Africa, like the rest of the world, is going through a VC funding “winter”, with a capital crunch threatening the survival of many leading startups. But Erick Yong, from Africa-focused investor GreenTec Capital Partners and the Zeitec Investment Office, remains bullish on the African tech space in spite of current challenges.
“The macro dynamics are there, and the talent is starting to increase. This is just a period of transition,” Yong told episode 10 of Disrupt Africa’s “The month in VC” podcast series, released in partnership with Katapult Africa, Hlayisani Capital, and Atlantica Ventures,
Originally from Cameroon, but now based in Germany, Yong launched his first company straight out of business school, exiting after seven years. He then worked for an international consortium, helping to build ventures in Europe and Asia.
“I decided to stop working for others and create a new company, with a focus on Africa. I wanted to go back to my origins and try to see if I could share my experiences in building companies with my fellow founders,” he said.
So, alongside Thomas Festerling, Yong launched GreenTec Capital Partners, developing a concept of investment around “result for equity”, in addition to small amounts of capital. GreenTec started in Anglophone countries, like Nigeria, Kenya and South Africa, before expanding into Francophone markets like Senegal and Ivory Coast. It has made 45 investments.
“We had two investment criteria – it was focused on platform, and essential, be that agriculture, food, water, energy… Platform will be all the digital development infrastructure that was addressing these challenges,” Yong said.
So far, the firm has partially exited six of its investments, and is in the process of exiting another one now.
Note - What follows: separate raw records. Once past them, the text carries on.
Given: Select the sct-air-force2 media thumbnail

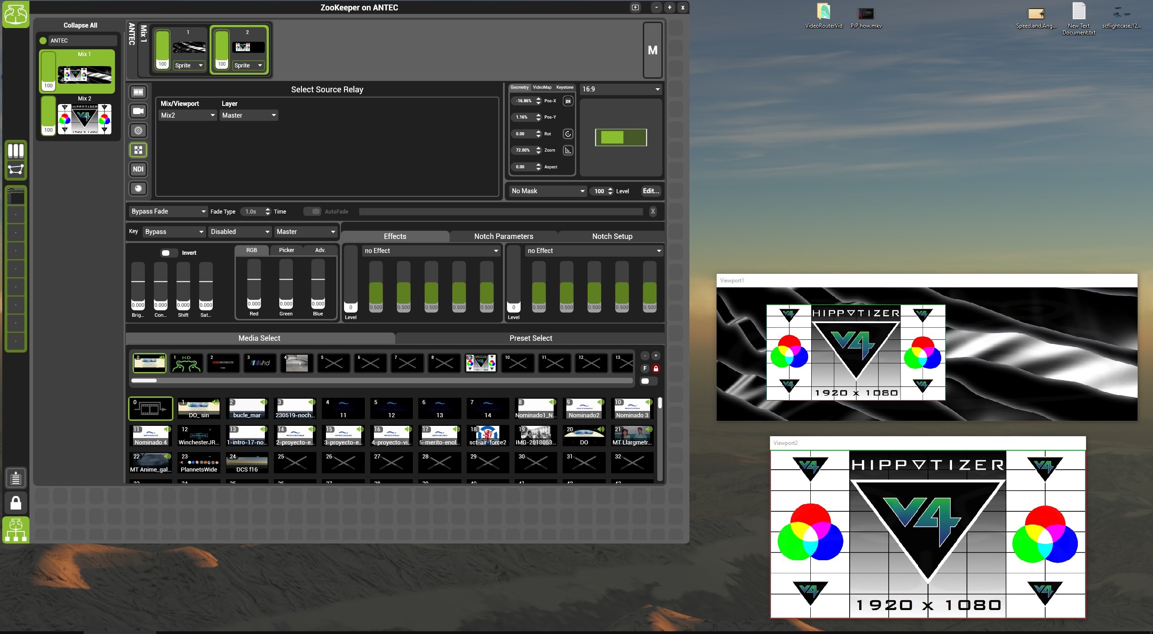Looking at the screenshot, I should tap(488, 435).
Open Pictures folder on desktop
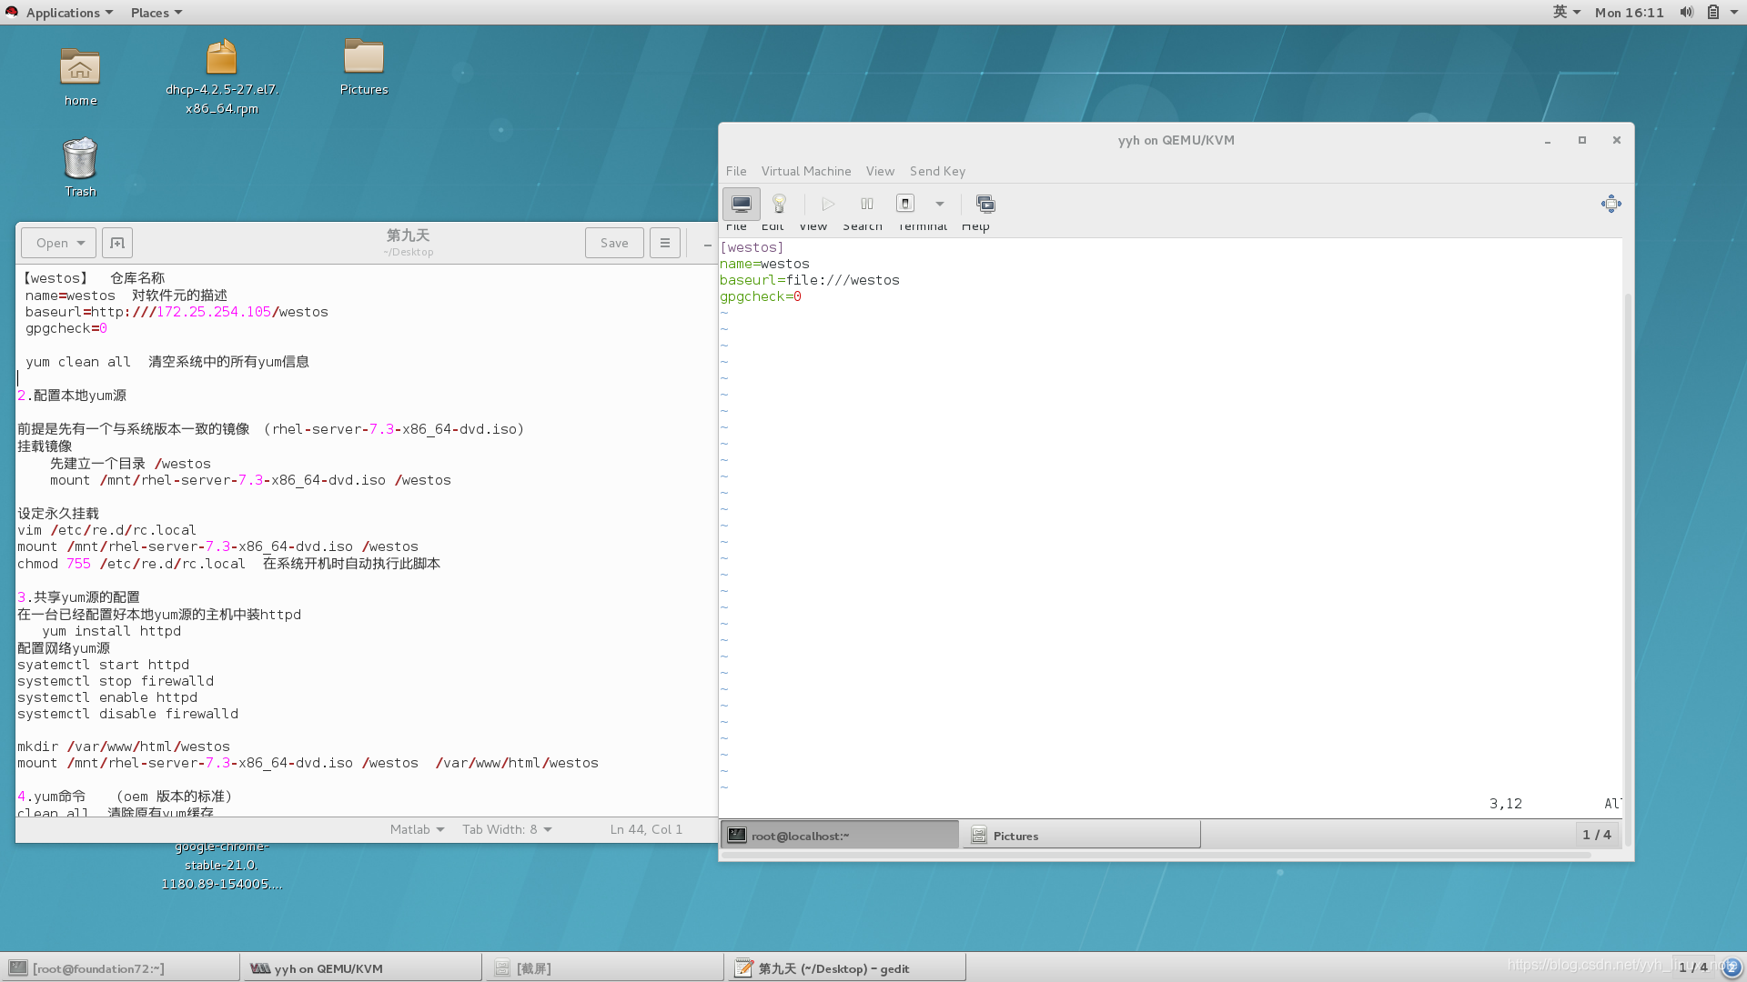Viewport: 1747px width, 982px height. point(364,58)
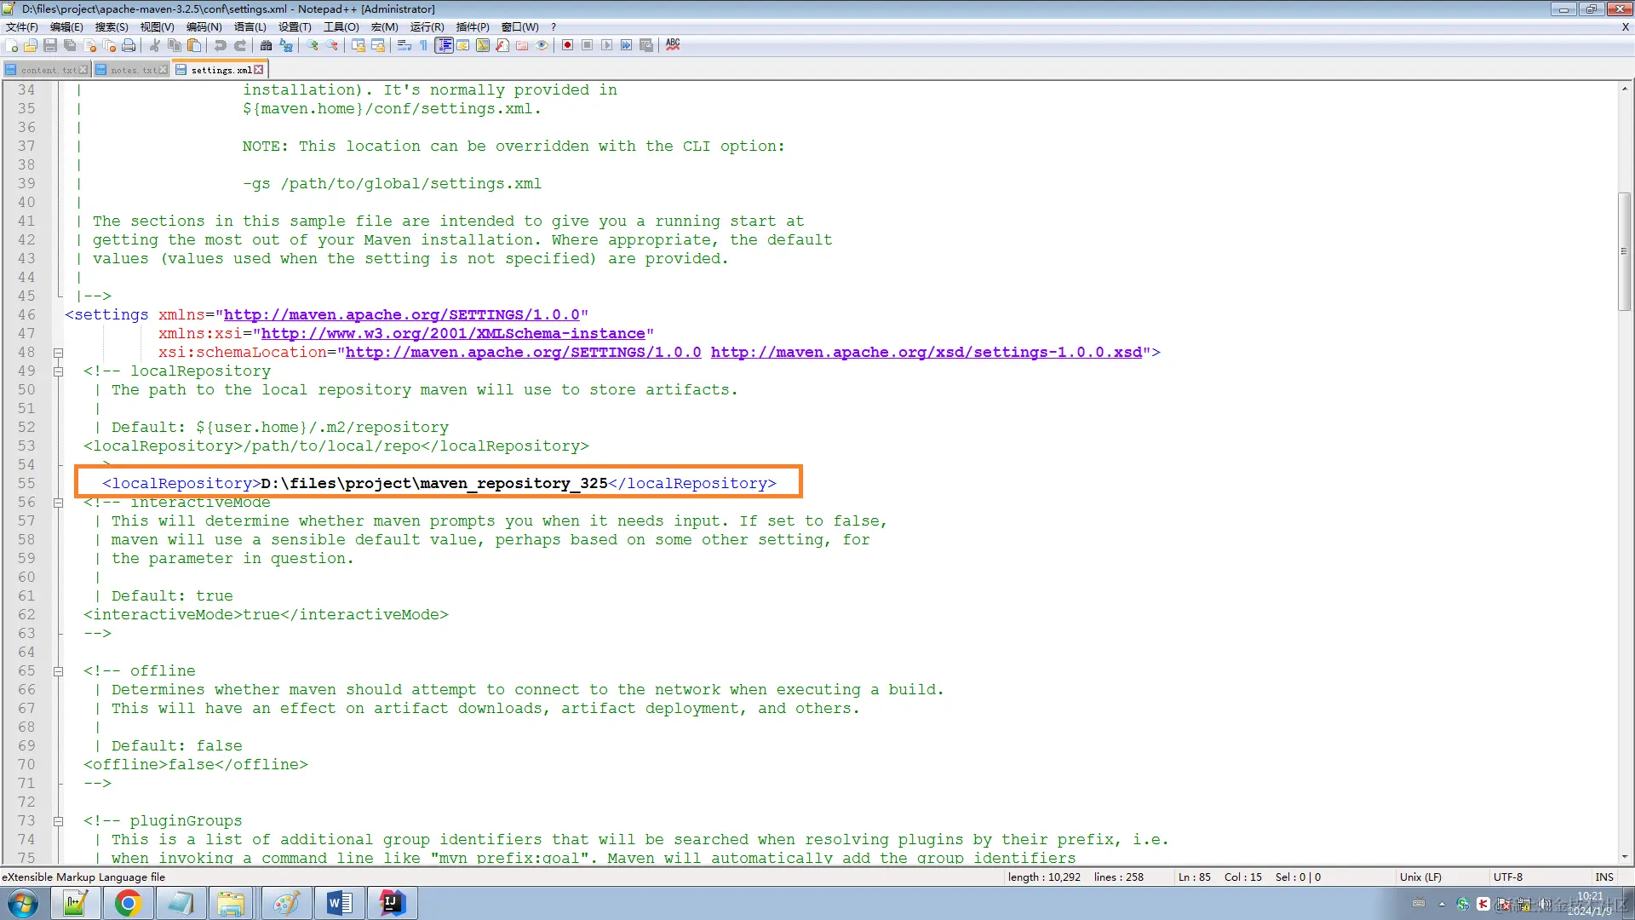Click the Print toolbar icon
The height and width of the screenshot is (920, 1635).
tap(129, 45)
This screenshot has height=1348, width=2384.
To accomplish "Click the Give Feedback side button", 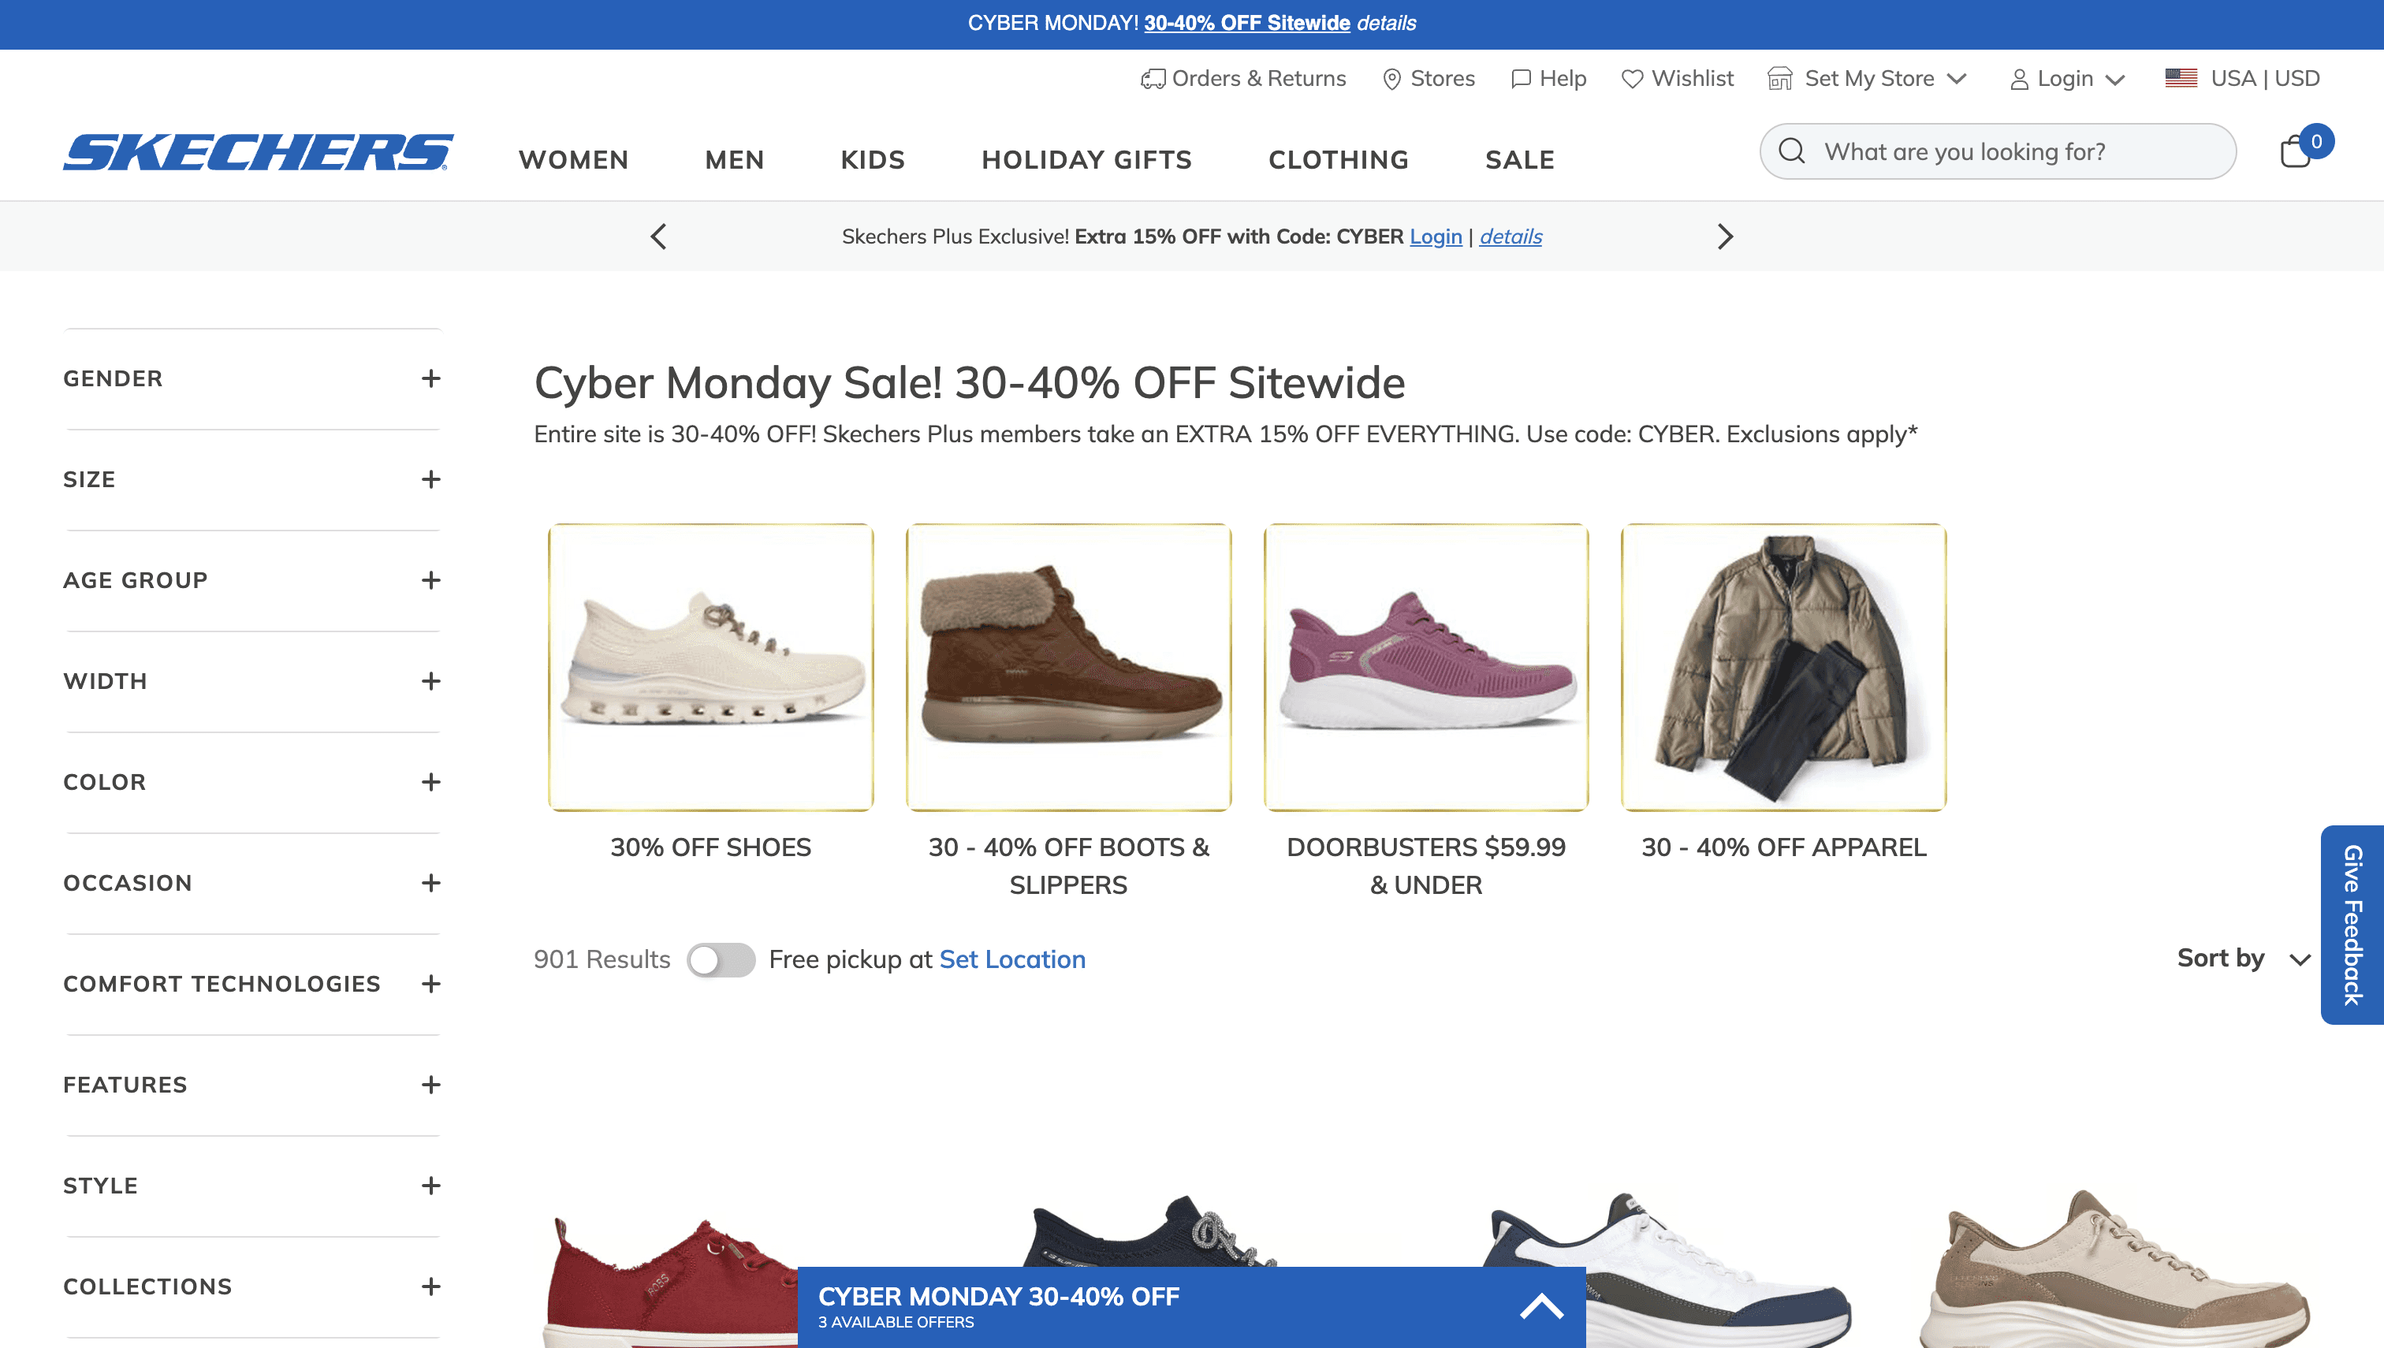I will tap(2352, 924).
Much of GreenTec’s value is in its venture-building assistance, with the firm operating differently to traditional VCs, and investing off balance sheet.
“Being an entrepreneur I was not really looking for LPs, so we created a certain vertical next to the investment activities that was supporting development agencies. We generated capital with this and then we used the capital to invest into a new company,” said Yong.
He says an investor’s favourite portfolio companies are always the ones performing best at that particular moment, something that could change at any time, but as the current cream of the GreenTec crop highlights Ghana’s AgroCenta, one of its first investments, and a Kenyan walter filtering startup that rapidly expanded and saw the firm exit at 40x return on investment. It usually exits via secondaries, having built an investor network that wanted exposure to Africa.
“Being a venture builder is our biggest value proposition. We invest in helping them restructure their business, helping them find international partners, helping them on different stages of their business in order to grow,” said Yong. “In all our investments we are much, much more operational than classic investors.”
In his experience, what major issues do African founders face when building their businesses?
“One of the major issues for African founders is the environment – level of expertise, the dynamic. We’ve seen in the last years that the market was over-flowed by money, which made the founders lose a little bit of track of what was very important. I think that’s because it’s a quite new environment, and in Africa we’re still trying to find what works in our environment,” he said.
Yong, then, has limited concerns over the current global capital shortage, saying it is a normal stage that was to be expected. It is also not without its positives.
“It’s a very normal stage. It was to be expected. From my perspective I think it’s a good thing, because it forces companies to become better. They are in a challenging environment, they have to become better, and it’s much easier now for investors to see the good companies from the weak companies,” he said.